The Road by Cormac McCarthy was a summer reading choice for my students. The students who chose McCarthy's Pulitzer Prize winning novel are happy, happy readers. I haven't heard one complaint about the novel.
Today we had a great day. We have a lot of these. A student, for his presentation, put us into groups of four (I love presentations because I get to be a student). We had to leave the classroom for a bit while the student hid bags of food. Then, we took turns scavenging the classroom for the food, which of course was a bunch of candy. When it wasn't our turn to scavenge for food, we sat in the hallway and wrote in our writer's notebook about whether or not we would be a good guy or a bad guy as defined by McCarthy's novel.
The students who didn't choose The Road as a summer reading book are all headed to the library to get a copy. A movie was recently made and should be out in theaters at the end of this month. I am hoping to take the students on a field trip to see it. Viggo Mortenson will be playing the father.

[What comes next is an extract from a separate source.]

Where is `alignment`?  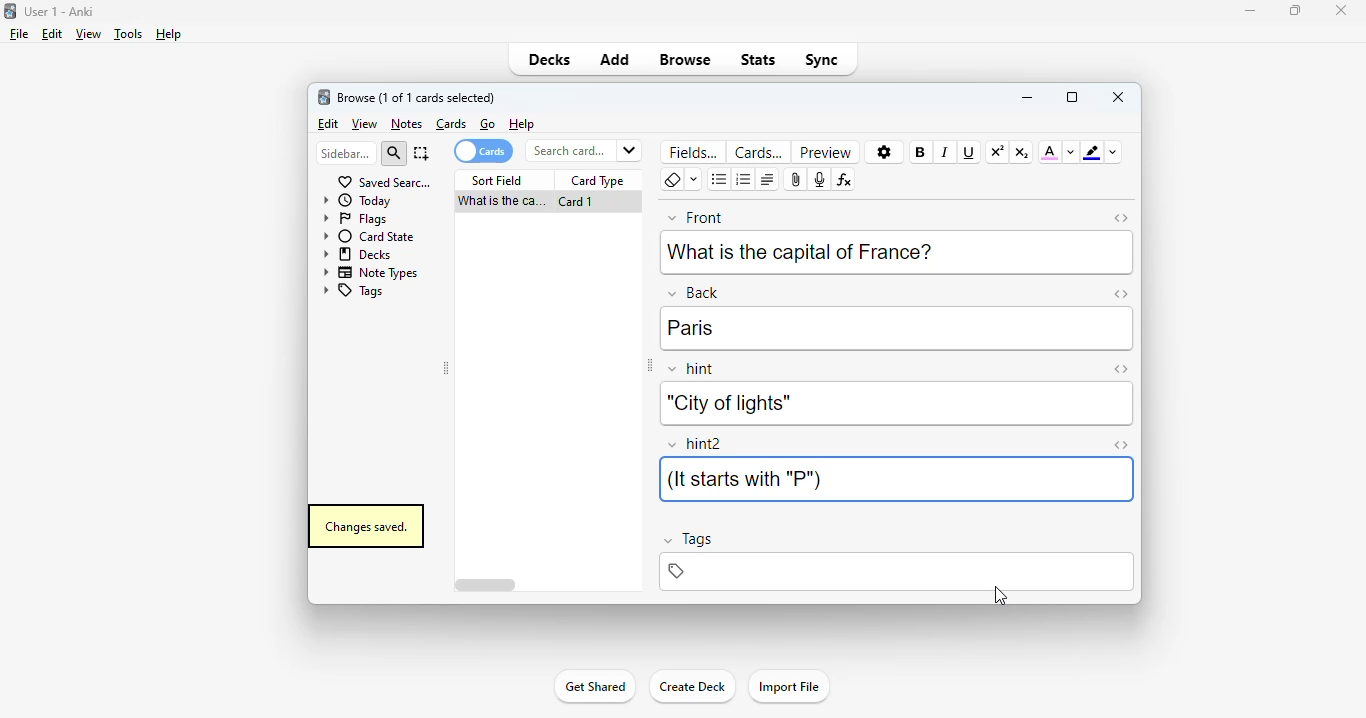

For those of you who haven't read The Road, I suggest that you do. It is about a post-apocalyptic world where a man and his son travel along a road in hopes of finding some place that is not dead. The few humans left in this charred world are mostly cannibals. There is a line near the beginning of the book. I don't have the book with me, but the line says something like "If the words of the boy were not of God then God never spoke." It's a breathtaking book about the love of a father and son and the microscopic hint of hope that lingers in a cold and dead world.